Traduction de l’italien par Anthony Crézégut


[1] Enrico Corradini (1865-1931) fut un des théoriciens du nationalisme italien, animateur du journal L’Idea nazionale où il défend une politique ouvertement impérialiste à l’international à partir de la guerre en Libye en 1912, avec un déplacement de la pensée marxiste, de la lutte des classes, vers la lutte entre « nations prolétaires », dont ferait partie l’Italie parmi les nations jeunes ou émergentes, et « nations bourgeoises » (ou « ploutocratiques ») comme la France et le Royaume-Uni.

[2] Tomaso Monicelli (1883-1946) est d’abord un journaliste, critique littéraire proche des courants syndicalistes révolutionnaires, collaborant à des journaux socialistes dont l’Avanti. A partir de la guerre en Libye, en 1912, puis lors de la Première guerre mondiale, il devient un ardent nationaliste, collaborant à l’Idea nazionale de Corradini. Il soutint dès le départ le mouvement fasciste mussolinien même s’il prit ultérieurement ses distances face à la dérive totalitaire et terroriste du régime.
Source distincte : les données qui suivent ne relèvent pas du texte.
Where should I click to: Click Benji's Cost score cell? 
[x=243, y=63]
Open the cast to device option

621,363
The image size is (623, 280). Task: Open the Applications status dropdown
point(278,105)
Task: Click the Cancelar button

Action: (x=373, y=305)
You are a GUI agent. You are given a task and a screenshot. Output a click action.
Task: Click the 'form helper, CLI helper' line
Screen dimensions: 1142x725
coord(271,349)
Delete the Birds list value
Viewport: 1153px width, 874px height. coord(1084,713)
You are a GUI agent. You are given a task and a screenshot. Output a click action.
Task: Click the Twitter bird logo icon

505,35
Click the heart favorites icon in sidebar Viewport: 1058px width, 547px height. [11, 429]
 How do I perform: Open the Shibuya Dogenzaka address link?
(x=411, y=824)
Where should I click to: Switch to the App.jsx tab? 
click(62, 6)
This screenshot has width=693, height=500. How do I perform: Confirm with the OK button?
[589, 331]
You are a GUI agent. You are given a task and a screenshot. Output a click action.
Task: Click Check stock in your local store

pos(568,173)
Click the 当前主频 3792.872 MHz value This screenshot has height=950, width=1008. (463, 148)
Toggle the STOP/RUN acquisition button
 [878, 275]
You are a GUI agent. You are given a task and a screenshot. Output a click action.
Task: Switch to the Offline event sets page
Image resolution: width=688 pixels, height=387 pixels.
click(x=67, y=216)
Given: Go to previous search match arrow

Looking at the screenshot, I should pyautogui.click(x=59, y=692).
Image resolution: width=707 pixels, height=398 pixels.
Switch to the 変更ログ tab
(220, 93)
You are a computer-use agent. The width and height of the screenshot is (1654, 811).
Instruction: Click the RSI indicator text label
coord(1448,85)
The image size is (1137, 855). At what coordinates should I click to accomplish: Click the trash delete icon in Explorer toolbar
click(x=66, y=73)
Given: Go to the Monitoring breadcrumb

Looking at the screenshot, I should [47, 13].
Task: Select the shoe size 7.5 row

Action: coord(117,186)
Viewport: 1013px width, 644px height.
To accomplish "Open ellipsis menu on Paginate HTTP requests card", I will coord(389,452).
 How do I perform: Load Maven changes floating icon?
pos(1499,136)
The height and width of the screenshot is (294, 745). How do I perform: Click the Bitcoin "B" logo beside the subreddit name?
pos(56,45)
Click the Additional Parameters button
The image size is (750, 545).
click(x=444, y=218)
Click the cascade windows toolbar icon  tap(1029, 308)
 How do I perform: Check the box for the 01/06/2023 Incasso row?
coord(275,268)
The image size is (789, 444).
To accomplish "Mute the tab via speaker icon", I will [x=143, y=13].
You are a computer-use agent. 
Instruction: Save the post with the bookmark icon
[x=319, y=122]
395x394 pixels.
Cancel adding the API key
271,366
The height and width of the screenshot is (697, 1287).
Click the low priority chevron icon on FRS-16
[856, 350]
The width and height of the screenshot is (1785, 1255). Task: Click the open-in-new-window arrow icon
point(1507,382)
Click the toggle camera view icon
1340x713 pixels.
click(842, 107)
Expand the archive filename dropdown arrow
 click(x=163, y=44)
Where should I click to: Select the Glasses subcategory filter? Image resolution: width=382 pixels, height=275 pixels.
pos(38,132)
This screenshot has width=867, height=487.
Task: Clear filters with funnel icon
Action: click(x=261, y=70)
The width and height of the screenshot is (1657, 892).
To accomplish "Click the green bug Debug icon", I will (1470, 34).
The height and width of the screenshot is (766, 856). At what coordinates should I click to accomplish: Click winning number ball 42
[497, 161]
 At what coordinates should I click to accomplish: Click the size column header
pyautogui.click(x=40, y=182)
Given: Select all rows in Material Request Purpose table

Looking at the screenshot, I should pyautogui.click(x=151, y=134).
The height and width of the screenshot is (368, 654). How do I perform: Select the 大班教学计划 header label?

[3] Luigi Federzoni (1878-1967) est un journaliste qui fut un des fondateurs avec Corradini de l’Association nationaliste italienne (ANI) puis du journal L’Idea nazionale. Député nationaliste, inscrit dans le groupe libéral en 1919, il sera un des cadres du régime fasciste, signataire du Manifeste des intellectuels fascistes en 1925, ministre de l’Intérieur et des colonies entre 1924 et 1928, et enfin président du Sénat de 1929 à 1939.

[4] La Critica, Rivista di letteratura, storia e filosofia [La Critique. Revue de littérature, histoire et philosophie] est une revue fondée par Benedetto Croce en 1903 à Naples. Elle vise à offrir au public des critiques de livres italiens et étrangers contribuant au débat d’idées, dans un esprit libéral de dialogue constructif mais critique. Grâce à l’action de Croce, c’est là que les sommets de la pensée italienne et européenne seront discutés et critiqués, du néo-positivisme au décadentisme, c’est dans les colonnes de la revue qu’une jeune génération italienne se formera intellectuellement à une pensée exigeante et éclairée.

[5] Maurice Barrès, Un Homme libre, Paris, Perrin, 1889, p.107

[6] Maurice Barrès, L’ennemi des lois, Perrin, 1893, pp.195-196. Le personnage d’André Maltère, dans L’Ennemi des lois – sorte de réponse pastichée à l’André Walter de Gide – incarne cet égotisme évoqué par Croce et Gramsci, ce culte du moi, ce surhomme qui refuse toute Loi collective s’imposant à la puissance du Moi, menant à une critique radicale, anarchisante, de la doctrine socialiste.

[7] Maurice Barrès, Leurs figures (tome 3 du Roman de l’énergie nationale), Paris, Félix Juven, 1903, p.177. Dans ce roman, œuvre de démolition de la IIIe République parlementaire, François Sturel incarne un personnage stendhalien, sorte de double de Barrès, dont l’héroïsme désespéré ne mène qu’à porter un regard désabusé sur la médiocrité de l’élite politique de son temps tout en se révélant impuissant dans sa capacité politique.